Mit all diesen Sorgen war nun Andreas Grumbach beladen, und das war noch nicht einmal alles. Die neue Würde legte auch Repräsentationspflichten auf, vor denen er früher so schön Ruhe gehabt hatte. Früher hatte er so bequem abseits gesessen, und nun riß ihn der gesellschaftliche Strom mit. Gab der Minister des Kaiserlichen Hauses und des Äußeren einen Rout oder der Ministerpräsident eine Soiree, wurde ein Denkmal enthüllt oder ein General begraben, eine Schule eingeweiht oder eine Ausstellung eröffnet, – der Präsident des Klubs der Industriellen wurde eingeladen und mußte dabei sein, was dann natürlich auch immer zum ewigen Gedächtnis ins Protokollbuch der Vorstandssitzungen eingetragen wurde. Dann kamen auch noch die privaten Einladungen, für die man sich revanchieren mußte. Kurz, es ging recht bunt zu, und Frau Violet war's sehr zufrieden.

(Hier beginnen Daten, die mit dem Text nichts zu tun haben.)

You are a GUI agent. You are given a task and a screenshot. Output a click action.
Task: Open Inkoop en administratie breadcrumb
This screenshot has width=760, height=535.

Die Hauptschuld an allem trug eigentlich Baron Eichstedt. Erstlich einmal, weil er überhaupt das Präsidium niedergelegt hatte, und zweitens, weil er sich in Frau Violet ganz verliebt hatte – natürlich und selbstverständlich in allen Ehren. Das war die Dame, wie er sich sie schon lange gewünscht und lange gesucht hatte. Seine eigene Frau war ihm schon vor zwölf Jahren gestorben, und seit der Zeit hatte alles gesellschaftliche Leben in seinem Hause geruht. Er hatte sich ganz seinem Klub gewidmet, der ihm das Heim ersetzte. Nun regte sich aber doch das Gewissen in ihm; das mußte anders werden. Als seine Frau gestorben war, hatte sie ihm ein einziges Kind hinterlassen, eine kleine Tochter, Gretl. Das war jetzt eine junge Dame von achtzehn Jahren, an deren Zukunft man doch denken mußte. Er mußte Leute bei sich sehen, und er mußte das Mädchen in die Welt einführen. Dazu brauchte er eine befreundete Dame, die liebenswürdig genug war, an seiner Seite in seinem Hause bei festlichen Anlässen mit die Honneurs zu machen und außer Hause seine Tochter mit der nötigen Anmut und Würde zu chaperonieren. Weit und breit hätte er da keine geeignetere Persönlichkeit finden können als Frau Violet. Das war eine Dame von Welt, die sich anzuziehen, sich zu benehmen und zu repräsentieren wußte, und dabei war sie niemals steif und langweilig, sondern immer gut aufgelegt und munter. Gretl konnte von ihr schon etwas lernen. Daß sie Schauspielerin gewesen, tat ihr gesellschaftlich keinen Abbruch. Wenn es anfänglich vielleicht hier und da Bedenken gegeben haben mochte, so hatte diese das Schwergewicht des gesellschaftlichen Ansehens ihres Mannes doch sehr bald beiseite gedrückt.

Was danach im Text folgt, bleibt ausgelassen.